There's been speculation over his sexuality, but nothing confirmed. Unmarried, never shows overt interest in one gender or another. He comes off as asexual more than gay, honestly. Like he's too good or smart for sex.
With this unofficial confirmation, I get to work after the New Year.
On our first day back, I arrived early to his class, abandoning the cafeteria before the bell's chime. I snag a desk in the front row, slightly offset from Mr. Powell's desk—furthest from the door, closest to the window. Bleary-eyed, familiar faces begin trickling in behind me, and the girl who normally occupies this desk startles at the sight of me in it. I politely ignore her, and while she spares me a bewildered look, she's too shy to argue the ethics of pre-set desk robbery.

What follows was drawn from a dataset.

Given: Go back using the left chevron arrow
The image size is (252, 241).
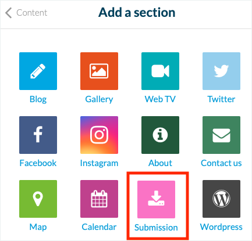Looking at the screenshot, I should [x=8, y=13].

Before long, the man of the hour comes shuffling into his classroom. He looks just as unmotivated as everyone else feels after a heavy lunch, stifling a small yawn behind his wrist.
"Hey, guys. How was everyone's break?"
There's a chorus of lazy greetings and halfhearted answers, which Mr. Powell doesn't hold against anyone. He catches sight of me in the front row and does a discreet double take. Even Mr. Powell's thrown off by the sudden change, especially when it's me appearing before him in the front row. I can admit I uphold the typical stereotypes—academically challenged, or just plain ol' lazy. I smile brazenly at him, and he's quick to wipe the confusion from his face before beginning the lecture.
As the class rolls on, more than dissecting Hawthorne's motives in damning generations of teenagers to boredom with the Scarlet Letter, I pick up on something else. Mr. Powell seems...more relaxed, a certain glow about him. My jaw tightens as I realize he got laid over the break. It had to be that blonde from the bar. There's a terrible mixture of heat and jealousy in my gut, because I can't help but imagine it. I bet I could fuck him good enough to make a day at the spa feel like a month in the mines. I'd do a
much better
job of satisfying him than that airheaded prick in Chicago.
Mr. Powell carries on, nonethewiser.
The semester continues, and I take every chance I get to impose on his time and personal space. Chatting him up before and after class, swinging by his room at the end of each day before heading to practice. More than that, I learn his preferences: drinks, snacks, trinkets, etcetera. I tote him a canned coffee in the mornings until it gets to a point he stops bringing his usual thermos, and I leave a Redbull on his desk after lunch—before class begins. He was resistant to these changes at first, as they're strange and difficult to rationalize away.
The first morning I brought him a canned espresso, he stared at it like it wasn't of this world, something he'd never seen before.
"Uh, hey, Dean. What's...this?"
He's got a nice voice. Soft, musical, a little raspy.